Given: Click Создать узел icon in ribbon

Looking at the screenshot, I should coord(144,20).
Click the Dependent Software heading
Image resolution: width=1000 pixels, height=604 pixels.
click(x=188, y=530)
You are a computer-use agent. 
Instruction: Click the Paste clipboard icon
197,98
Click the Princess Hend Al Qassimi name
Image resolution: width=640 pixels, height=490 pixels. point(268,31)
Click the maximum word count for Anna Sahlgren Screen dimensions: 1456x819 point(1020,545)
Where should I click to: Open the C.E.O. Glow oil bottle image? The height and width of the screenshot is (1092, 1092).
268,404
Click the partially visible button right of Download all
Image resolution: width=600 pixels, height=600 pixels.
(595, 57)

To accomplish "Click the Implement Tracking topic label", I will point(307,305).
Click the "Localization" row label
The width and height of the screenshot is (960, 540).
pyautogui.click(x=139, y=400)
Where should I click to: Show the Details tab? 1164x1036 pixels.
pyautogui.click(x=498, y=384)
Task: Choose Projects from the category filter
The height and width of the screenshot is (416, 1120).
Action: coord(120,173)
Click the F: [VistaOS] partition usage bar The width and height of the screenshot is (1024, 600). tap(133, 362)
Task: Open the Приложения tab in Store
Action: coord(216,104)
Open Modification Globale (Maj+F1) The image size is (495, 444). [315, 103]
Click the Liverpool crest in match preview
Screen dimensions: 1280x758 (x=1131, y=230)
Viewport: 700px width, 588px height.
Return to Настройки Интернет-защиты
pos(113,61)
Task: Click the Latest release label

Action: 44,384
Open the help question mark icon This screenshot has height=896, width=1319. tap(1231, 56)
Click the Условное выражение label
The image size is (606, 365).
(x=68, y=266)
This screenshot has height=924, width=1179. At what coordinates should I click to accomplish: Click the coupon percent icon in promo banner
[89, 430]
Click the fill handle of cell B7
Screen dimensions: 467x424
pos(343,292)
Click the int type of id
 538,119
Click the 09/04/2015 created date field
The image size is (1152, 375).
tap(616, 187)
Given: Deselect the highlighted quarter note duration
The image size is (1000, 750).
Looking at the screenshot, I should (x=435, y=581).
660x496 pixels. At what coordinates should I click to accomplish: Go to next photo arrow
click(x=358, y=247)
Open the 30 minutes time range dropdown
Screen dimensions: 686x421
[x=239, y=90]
======
**Your assignment:**
Output the complete data verbatim.

**Reply to the exercise:**
Given: Click Создать узел icon in ribbon

Looking at the screenshot, I should coord(144,20).
Click the Dependent Software heading
Image resolution: width=1000 pixels, height=604 pixels.
click(x=188, y=530)
You are a computer-use agent. 
Instruction: Click the Paste clipboard icon
197,98
Click the Princess Hend Al Qassimi name
Image resolution: width=640 pixels, height=490 pixels. point(268,31)
Click the maximum word count for Anna Sahlgren Screen dimensions: 1456x819 point(1020,545)
Where should I click to: Open the C.E.O. Glow oil bottle image? The height and width of the screenshot is (1092, 1092).
268,404
Click the partially visible button right of Download all
Image resolution: width=600 pixels, height=600 pixels.
(595, 57)

To accomplish "Click the Implement Tracking topic label", I will point(307,305).
Click the "Localization" row label
The width and height of the screenshot is (960, 540).
pyautogui.click(x=139, y=400)
Where should I click to: Show the Details tab? 1164x1036 pixels.
pyautogui.click(x=498, y=384)
Task: Choose Projects from the category filter
The height and width of the screenshot is (416, 1120).
Action: coord(120,173)
Click the F: [VistaOS] partition usage bar The width and height of the screenshot is (1024, 600). tap(133, 362)
Task: Open the Приложения tab in Store
Action: coord(216,104)
Open Modification Globale (Maj+F1) The image size is (495, 444). [315, 103]
Click the Liverpool crest in match preview
Screen dimensions: 1280x758 (x=1131, y=230)
Viewport: 700px width, 588px height.
Return to Настройки Интернет-защиты
pos(113,61)
Task: Click the Latest release label

Action: 44,384
Open the help question mark icon This screenshot has height=896, width=1319. tap(1231, 56)
Click the Условное выражение label
The image size is (606, 365).
(x=68, y=266)
This screenshot has height=924, width=1179. At what coordinates should I click to accomplish: Click the coupon percent icon in promo banner
[89, 430]
Click the fill handle of cell B7
Screen dimensions: 467x424
pos(343,292)
Click the int type of id
 538,119
Click the 09/04/2015 created date field
The image size is (1152, 375).
tap(616, 187)
Given: Deselect the highlighted quarter note duration
The image size is (1000, 750).
Looking at the screenshot, I should (x=435, y=581).
660x496 pixels. At what coordinates should I click to accomplish: Go to next photo arrow
click(x=358, y=247)
Open the 30 minutes time range dropdown
Screen dimensions: 686x421
[x=239, y=90]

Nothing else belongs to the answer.